Mental health problems among college students are on the rise.
NAMI Southwest CT has assembled a panel of professionals in the fields of mental health and social work to talk at a pubic meeting Thursday, May 16 about ways to support students’ mental health before, during and after the transition to college.
— an announcement from NAMI Southwest CT, an affiliate of the National Alliance on Mental Illness
Panelists at a presentation will discuss the warning signs that a student is in mental distress and steps parents and mental health professionals can take to ensure young adults get proper treatment.
The presentation will be held on Thursday, May 16 from 7:30 to 9 p.m. at Greenwich Town Hall, 101 Field Point Road, Greenwich. The event is free and open to the public. Call 203-400-NAMI (6264) for more information.
College is a critical time, since 75% of all mental health conditions begin by the age of 24, and for many teenagers, the move to college will be the first time they’ll be living away from home for an extended period of time.
Symptoms of a mental health condition may surface in college, or an existing condition may worsen. It can be difficult to know whether a child is experiencing typical teenage angst or signs of a serious mental health condition.
Some of the questions they will answer:
—If my child has a history of mental health problems, what can I do to plan and prepare for the transition to college?
—Once my child is in college, how will I know if he/she is in distress?

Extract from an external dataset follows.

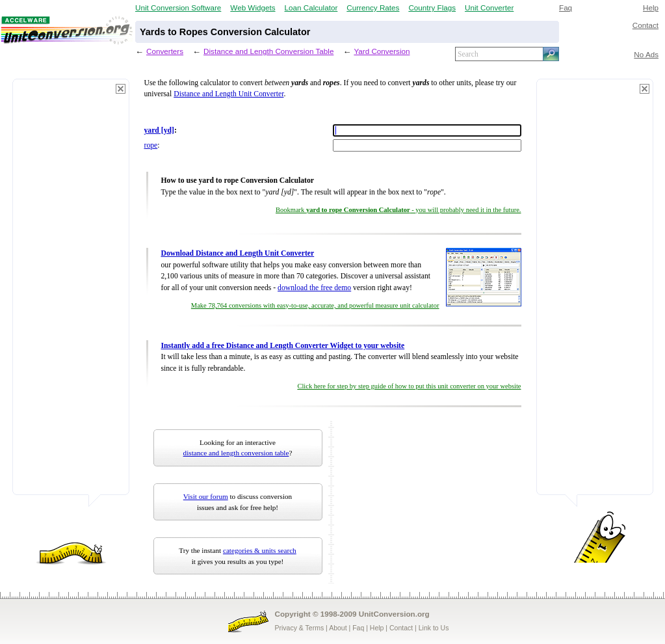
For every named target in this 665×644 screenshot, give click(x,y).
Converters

—What can I do from a distance to help my struggling child?
—How will health privacy and confidentiality laws impact my ability to help my child?
—What if my child needs to take a leave from college?
—If my child does take a leave, how will he/she re-enter college?
The presenters include:
- Katie Griffin, LPC, LMHC, clinical case manager at University of Connecticut, Stamford
- Julia Smith, LCSW, social worker/psychotherapist at Fairfield University
- Jason Bowman, MPA, director of college re-entry. College Re-Entry helps academically engaged 18-30-year-old college students, who withdraw from their studies due to mental health challenges, return to college and successfully reach their educational goals.
- Vince Benevento, LPC, director and founder of Causeway Collaborative. Causeway Collaborative offers help for young men, ages 17-25, through counseling, therapeutic mentorship, and other services.
NAMI, the National Alliance on Mental Illness, is the nation’s largest grassroots, nonprofit organization aimed at improving quality of life for people living with mental health conditions and their families.
NAMI Southwest CT serves lower Fairfield County.